Code 995.53 - sexual abuse of a child - (perpetrator)...  I cannot find a code for sexual abuse of a child - (victim), or a combined code for sexual abuse of a child - victim and perpetrator. Any help would be appreciated


----------



## TonyaMichelle (Dec 19, 2011)

Code 995.53 is the Victim,  the E codes E967.0 - E967.9 identifies the perpetrator. You would also use V71.5 (Observation following alleged rape or seduction) This includes the victim and culprit.


----------



## mitchellde (Dec 19, 2011)

TonyaMichelle said:


> Code 995.53 is the Victim,  the E codes E967.0 - E967.9 identifies the perpetrator. You would also use V71.5 (Observation following alleged rape or seduction) This includes the victim and culprit.

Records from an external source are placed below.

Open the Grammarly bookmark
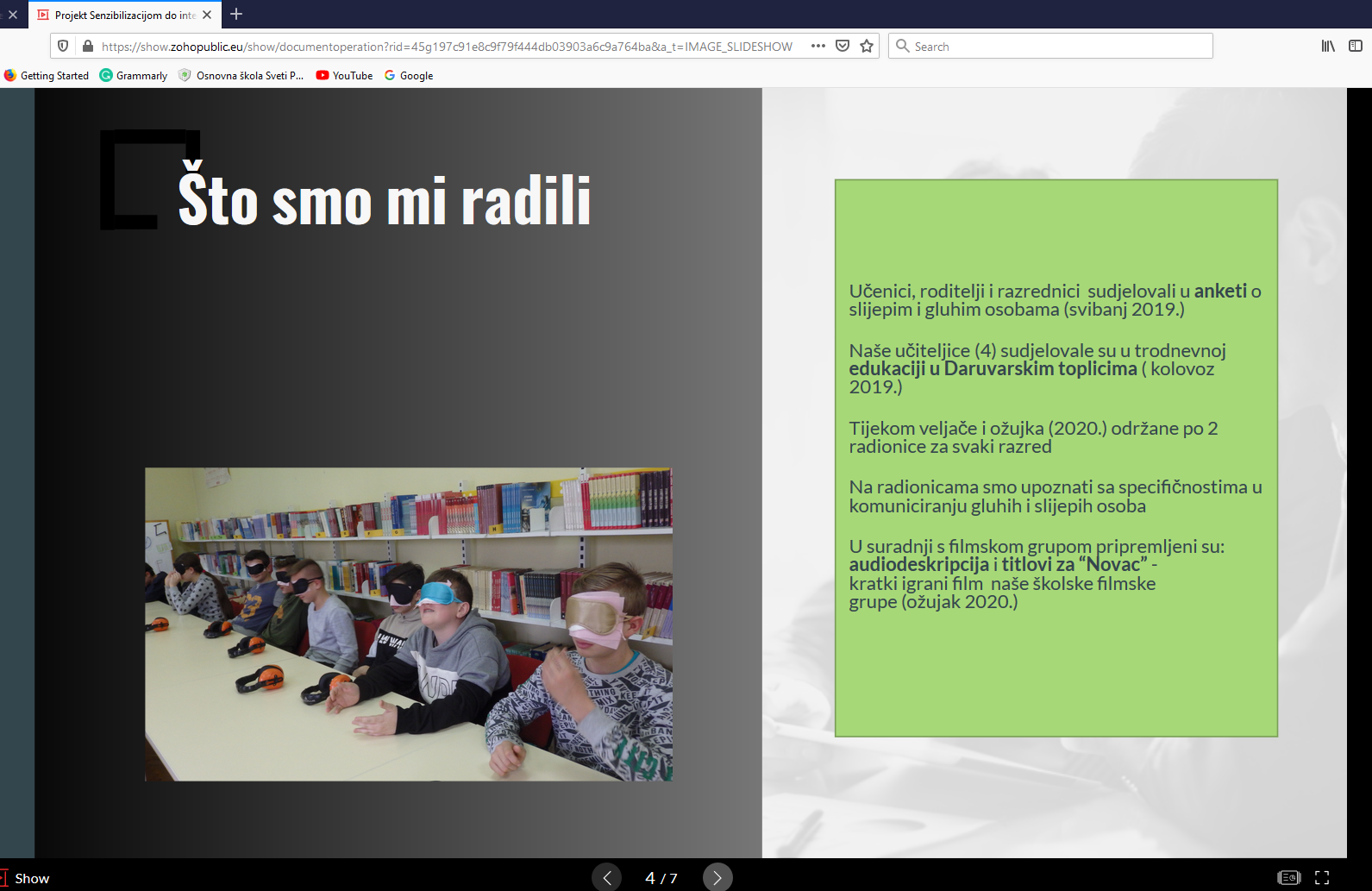This screenshot has height=891, width=1372. coord(134,76)
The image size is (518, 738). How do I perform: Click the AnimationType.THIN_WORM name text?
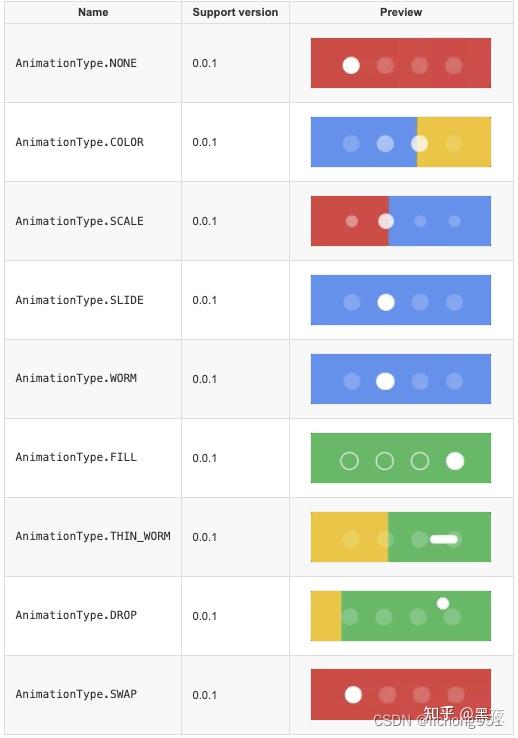(x=93, y=537)
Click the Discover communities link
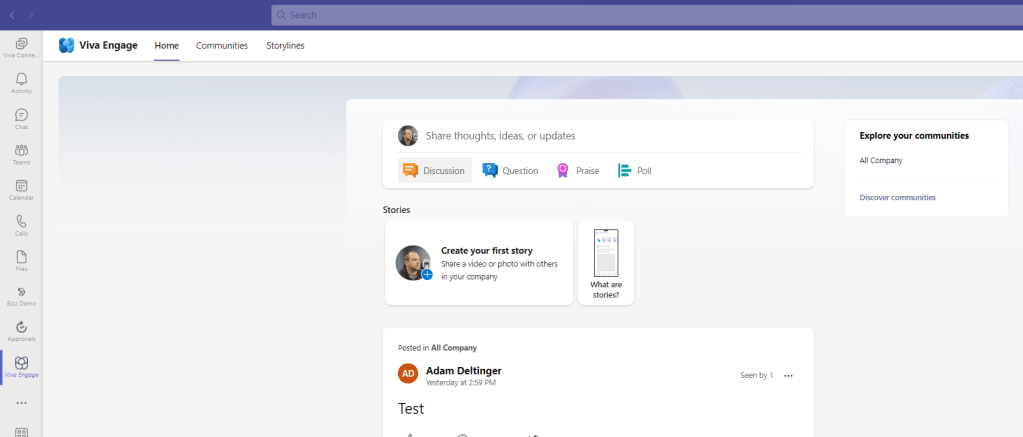This screenshot has width=1023, height=437. tap(897, 198)
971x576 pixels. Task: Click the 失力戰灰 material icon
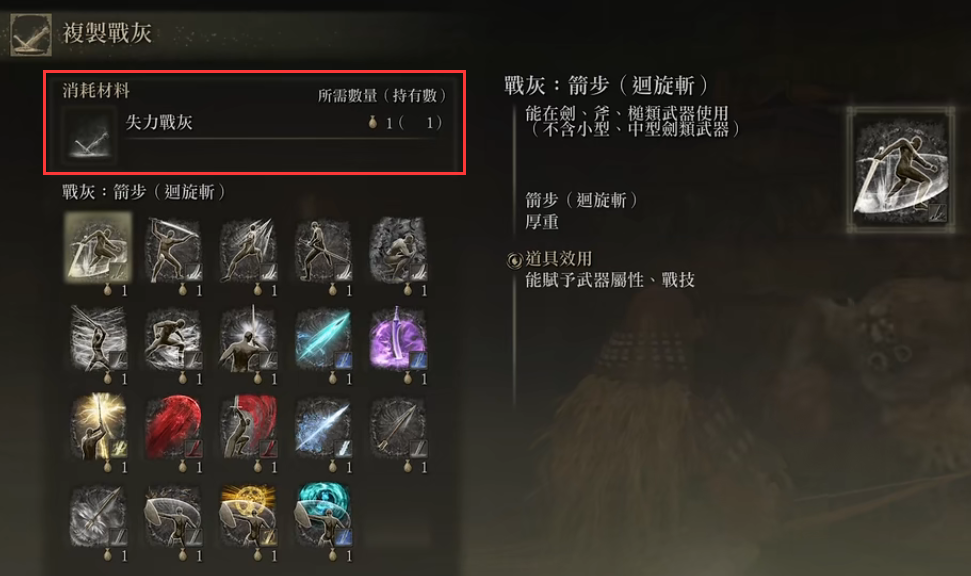(89, 136)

The V71.5 is for an ALLEGED rapeNOT FOUND.  you would not use this code in conjunction with a code for the abuse and the e code.  You would use it when abuse had been suspected but then ruled out.


----------



## nutter98 (Dec 20, 2011)

mitchellde said:


> The V71.5 is for an ALLEGED rapeNOT FOUND.  you would not use this code in conjunction with a code for the abuse and the e code.  You would use it when abuse had been suspected but then ruled out.



I read V71.5 as alleged NOT ruled out.  A person can go to a doctor 3 days later and allege rape but that doctor may not be able to determine if the patient had consentual sex or was raped.  In this case I would use the V71.5.


----------



## ajs (Dec 20, 2011)

nutter98 said:


> I read V71.5 as alleged NOT ruled out.  A person can go to a doctor 3 days later and allege rape but that doctor may not be able to determine if the patient had consentual sex or was raped.  In this case I would use the V71.5.



True, although in the "Includes" note under the V71 category it states:

"This category is to be used when persons without a diagnosis are suspected of having an abnormal condition, without signs or symptoms, which requires study, *but after examination and observation, is found not to exist.*  This category is also for use for administrative and legal observation status."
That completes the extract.